Denmark is famous for its smoke-cured products, which comprise all manner of delicacies from salmon to cheese. And in late autumn Danish venison graces the tables in a smoked version. The tradition for smoke-cured delicacies dates back several centuries to when smoke-curing was an essential means of extending the life of perishable foods. Nowadays it’s just as much the wonderful spicy aroma and flavour that has kept the smoke-curing tradition thriving.

An old saying has it that when Denmark’s “Bornholm Kippers” are produced, silver is turned into gold. This is what happens when the silvery Baltic herring go into the smoking chamber in one of the island’s many smokehouses. As soon as the herring are taken out, the fish skin has turned golden. Salmon and mackerel are also cured in the old smoking chambers before landing on the dinner tables of all the many summer visitors.
Smoking fish the “Bornholm way” is not something you could ever be taught. According to the islanders, it’s a delicate knack. The smoke-curing takes place in the traditional way in open-ended smoking chambers, in which the fish are smoked for about four hours. According to the smokehouses, the smoking-time required varies from day to day. It depends on factors like whether the sun is out or it’s pouring with rain. In Hasle the smokehouse has been converted into a working museum where you can follow the whole process from start to finish. But the tradition for smoke-curing fish is not restricted to the Baltic island of Bornholm. At many Danish harbour-sides, smoke-curing goes on like there’s no tomorrow in the quaint little smoke-houses, where patrons can sit at tables outside to sample the delicacies.

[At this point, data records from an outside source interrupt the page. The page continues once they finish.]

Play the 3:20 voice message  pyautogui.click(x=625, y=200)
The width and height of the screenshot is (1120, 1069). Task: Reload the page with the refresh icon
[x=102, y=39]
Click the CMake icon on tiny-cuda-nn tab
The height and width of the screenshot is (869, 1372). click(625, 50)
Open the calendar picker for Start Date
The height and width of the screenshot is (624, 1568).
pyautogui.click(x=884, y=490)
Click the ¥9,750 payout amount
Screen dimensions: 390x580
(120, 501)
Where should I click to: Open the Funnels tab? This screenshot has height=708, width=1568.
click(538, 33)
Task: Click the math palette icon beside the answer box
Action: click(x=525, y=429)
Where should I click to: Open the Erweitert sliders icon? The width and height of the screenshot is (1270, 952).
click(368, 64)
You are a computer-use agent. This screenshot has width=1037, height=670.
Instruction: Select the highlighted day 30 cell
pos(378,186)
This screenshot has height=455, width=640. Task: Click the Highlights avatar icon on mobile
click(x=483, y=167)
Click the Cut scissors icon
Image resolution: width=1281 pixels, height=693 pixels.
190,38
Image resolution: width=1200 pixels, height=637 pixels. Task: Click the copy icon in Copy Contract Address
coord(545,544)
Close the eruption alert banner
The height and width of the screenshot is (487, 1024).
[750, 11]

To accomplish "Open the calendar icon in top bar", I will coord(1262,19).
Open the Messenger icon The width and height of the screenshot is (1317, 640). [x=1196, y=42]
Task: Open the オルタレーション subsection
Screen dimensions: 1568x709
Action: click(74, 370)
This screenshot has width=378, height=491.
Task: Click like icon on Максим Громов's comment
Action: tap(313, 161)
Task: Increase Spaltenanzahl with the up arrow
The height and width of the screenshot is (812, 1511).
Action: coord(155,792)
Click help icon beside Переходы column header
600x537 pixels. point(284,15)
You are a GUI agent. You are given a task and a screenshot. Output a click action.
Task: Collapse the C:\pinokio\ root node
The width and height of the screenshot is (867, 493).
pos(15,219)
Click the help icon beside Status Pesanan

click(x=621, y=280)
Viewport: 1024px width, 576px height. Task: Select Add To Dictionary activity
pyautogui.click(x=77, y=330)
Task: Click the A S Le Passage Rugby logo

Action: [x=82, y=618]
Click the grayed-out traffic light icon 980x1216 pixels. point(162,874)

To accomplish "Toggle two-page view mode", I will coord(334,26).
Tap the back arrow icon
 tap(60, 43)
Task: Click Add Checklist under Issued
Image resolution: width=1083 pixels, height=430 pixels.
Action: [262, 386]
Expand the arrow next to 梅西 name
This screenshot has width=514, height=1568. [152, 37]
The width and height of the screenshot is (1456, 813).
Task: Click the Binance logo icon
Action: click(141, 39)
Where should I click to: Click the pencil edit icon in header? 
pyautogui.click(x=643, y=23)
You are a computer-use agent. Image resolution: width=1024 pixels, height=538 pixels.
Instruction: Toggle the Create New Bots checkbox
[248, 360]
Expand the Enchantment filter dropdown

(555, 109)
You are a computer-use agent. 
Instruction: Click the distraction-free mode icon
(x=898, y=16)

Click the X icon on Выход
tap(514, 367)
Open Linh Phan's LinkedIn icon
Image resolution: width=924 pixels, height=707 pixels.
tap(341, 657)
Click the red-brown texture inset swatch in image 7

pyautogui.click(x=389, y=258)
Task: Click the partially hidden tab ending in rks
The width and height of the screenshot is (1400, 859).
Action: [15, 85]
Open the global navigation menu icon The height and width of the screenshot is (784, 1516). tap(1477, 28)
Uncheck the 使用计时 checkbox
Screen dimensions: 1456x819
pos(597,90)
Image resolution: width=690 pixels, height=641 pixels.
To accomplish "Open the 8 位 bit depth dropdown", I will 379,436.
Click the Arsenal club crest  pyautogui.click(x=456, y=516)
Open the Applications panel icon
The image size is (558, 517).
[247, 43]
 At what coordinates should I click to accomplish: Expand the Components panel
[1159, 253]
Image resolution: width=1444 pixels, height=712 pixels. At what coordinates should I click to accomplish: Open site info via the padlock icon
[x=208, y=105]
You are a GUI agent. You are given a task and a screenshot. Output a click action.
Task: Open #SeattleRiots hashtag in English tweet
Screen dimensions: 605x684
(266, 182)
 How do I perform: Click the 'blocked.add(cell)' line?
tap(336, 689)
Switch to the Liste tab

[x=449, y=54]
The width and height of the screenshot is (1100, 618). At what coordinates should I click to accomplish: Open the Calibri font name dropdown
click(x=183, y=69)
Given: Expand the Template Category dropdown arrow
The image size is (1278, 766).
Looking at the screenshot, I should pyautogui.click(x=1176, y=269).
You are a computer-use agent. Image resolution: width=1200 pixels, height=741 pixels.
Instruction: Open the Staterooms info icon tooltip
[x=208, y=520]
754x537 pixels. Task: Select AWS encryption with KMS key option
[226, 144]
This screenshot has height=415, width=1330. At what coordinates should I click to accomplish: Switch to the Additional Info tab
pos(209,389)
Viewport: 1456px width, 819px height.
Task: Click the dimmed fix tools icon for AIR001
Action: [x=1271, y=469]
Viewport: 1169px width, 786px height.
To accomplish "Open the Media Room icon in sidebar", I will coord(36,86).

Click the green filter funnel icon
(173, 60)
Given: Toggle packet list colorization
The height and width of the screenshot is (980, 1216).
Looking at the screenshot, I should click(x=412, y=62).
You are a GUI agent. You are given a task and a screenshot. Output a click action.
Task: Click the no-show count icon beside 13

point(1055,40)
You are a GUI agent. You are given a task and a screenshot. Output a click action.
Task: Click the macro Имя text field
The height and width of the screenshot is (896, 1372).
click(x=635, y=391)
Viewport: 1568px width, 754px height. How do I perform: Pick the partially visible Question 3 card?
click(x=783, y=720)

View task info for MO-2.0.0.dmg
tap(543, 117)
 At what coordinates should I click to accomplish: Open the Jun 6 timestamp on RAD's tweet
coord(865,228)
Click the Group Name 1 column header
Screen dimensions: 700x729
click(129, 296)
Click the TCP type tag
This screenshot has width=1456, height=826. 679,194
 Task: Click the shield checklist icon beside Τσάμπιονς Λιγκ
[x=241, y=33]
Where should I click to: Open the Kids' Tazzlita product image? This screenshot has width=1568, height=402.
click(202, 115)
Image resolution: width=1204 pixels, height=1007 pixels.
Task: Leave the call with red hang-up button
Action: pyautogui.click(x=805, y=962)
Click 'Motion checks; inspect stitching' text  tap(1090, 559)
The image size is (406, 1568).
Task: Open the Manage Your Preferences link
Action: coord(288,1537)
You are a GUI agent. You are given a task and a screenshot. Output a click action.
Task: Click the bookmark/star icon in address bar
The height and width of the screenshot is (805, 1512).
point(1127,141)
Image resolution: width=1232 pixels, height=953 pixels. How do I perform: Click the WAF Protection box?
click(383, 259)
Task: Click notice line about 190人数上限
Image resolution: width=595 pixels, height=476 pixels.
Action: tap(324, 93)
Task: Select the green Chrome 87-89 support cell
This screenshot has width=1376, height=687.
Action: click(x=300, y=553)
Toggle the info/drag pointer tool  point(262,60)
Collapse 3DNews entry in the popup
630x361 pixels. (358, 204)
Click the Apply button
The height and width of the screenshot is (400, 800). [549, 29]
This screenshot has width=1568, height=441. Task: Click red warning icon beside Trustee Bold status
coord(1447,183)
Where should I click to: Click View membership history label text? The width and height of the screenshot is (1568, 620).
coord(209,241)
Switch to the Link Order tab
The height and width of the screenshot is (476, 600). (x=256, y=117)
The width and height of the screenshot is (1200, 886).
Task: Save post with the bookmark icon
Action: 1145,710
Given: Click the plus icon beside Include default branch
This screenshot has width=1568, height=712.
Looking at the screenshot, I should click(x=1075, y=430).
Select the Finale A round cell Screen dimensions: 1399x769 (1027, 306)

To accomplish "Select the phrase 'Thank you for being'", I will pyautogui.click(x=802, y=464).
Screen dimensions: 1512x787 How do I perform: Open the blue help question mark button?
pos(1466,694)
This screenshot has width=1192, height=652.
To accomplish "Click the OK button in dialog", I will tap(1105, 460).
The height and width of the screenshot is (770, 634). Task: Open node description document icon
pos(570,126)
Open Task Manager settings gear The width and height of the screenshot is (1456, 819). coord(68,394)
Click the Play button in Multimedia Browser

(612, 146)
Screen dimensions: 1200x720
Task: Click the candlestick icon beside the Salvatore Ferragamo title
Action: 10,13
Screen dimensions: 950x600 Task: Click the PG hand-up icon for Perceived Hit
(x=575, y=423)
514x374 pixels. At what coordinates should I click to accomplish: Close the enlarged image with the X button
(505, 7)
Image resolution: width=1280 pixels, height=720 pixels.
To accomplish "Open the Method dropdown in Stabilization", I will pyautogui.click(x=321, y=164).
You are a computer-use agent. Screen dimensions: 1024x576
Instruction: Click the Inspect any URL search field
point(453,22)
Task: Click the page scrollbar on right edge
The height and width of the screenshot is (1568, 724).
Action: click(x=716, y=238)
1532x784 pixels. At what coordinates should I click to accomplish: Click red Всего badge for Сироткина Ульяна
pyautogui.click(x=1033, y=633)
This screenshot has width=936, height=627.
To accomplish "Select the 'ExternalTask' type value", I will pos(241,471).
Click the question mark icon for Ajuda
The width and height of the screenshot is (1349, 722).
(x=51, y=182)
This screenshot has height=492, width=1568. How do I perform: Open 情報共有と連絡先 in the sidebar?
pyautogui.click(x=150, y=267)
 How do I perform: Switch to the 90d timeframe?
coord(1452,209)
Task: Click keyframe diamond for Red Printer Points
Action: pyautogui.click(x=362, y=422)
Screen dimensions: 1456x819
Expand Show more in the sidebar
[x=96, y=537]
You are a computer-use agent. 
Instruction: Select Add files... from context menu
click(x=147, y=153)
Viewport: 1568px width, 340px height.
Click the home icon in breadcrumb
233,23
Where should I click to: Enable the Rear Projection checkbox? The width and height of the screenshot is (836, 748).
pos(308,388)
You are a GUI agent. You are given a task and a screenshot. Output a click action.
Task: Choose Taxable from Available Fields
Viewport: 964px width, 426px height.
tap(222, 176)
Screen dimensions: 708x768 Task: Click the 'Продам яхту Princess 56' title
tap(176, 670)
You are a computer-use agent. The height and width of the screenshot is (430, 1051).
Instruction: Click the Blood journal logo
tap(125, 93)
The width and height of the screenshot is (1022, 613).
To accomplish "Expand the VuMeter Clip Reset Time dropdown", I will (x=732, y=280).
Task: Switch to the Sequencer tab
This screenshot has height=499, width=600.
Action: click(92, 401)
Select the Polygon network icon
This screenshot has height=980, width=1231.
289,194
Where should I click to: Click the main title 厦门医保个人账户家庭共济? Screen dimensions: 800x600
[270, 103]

Of course, there’s more to smoked foods than fish. Denmark is famous for its red deer, and in late autumn smoked haunch of venison graces the menus in many restaurants nationwide. And now to the sausages... A proper spread for the traditional sausage feast calls for a visit to the butchers “Slagter Munch” of Skagen or an order placed over the shop’s website. For almost a century, this time-honoured establishment has produced speciality sausages smoke-cured in the premise’s own smoking chamber. The range of smoked sausages is vast – right from the potato and carrot variety to spicy chipolatas and chorizo. If you ask nicely, and the shop isn’t too busy, you may even be allowed to come out the back and see how the smoke-curing is done.

Many restaurants now have also acquired small smoking chambers for hot-smoking all kinds of foods from fish to veal. One such is the Kanalen establishment, where patrons can enjoy an idyllic view of the rippling waters of the inner-city canals as they savour smoked delicacies from the on-site smoking chamber.
As the famous French masterchef, Anthèlme Brillat-Savarin once said “A meal without cheese is like a beautiful woman with only one eye”. True or not, cheese was made to please – not least the famous smoked speciality from Funen. Whereas all other Danish cheeses drew on foreign inspiration, this soft smoked cheese is an all-Danish speciality. It is made with the utmost attention to detail at the Løgismose Dairy. The cheese is smoked over oat straw, which is cut in a special way to prevent the straws from snapping – this would spoil the smoking. And the cheese is smoked for only about 30 seconds – just enough to impart the distinctive aromatic flavour.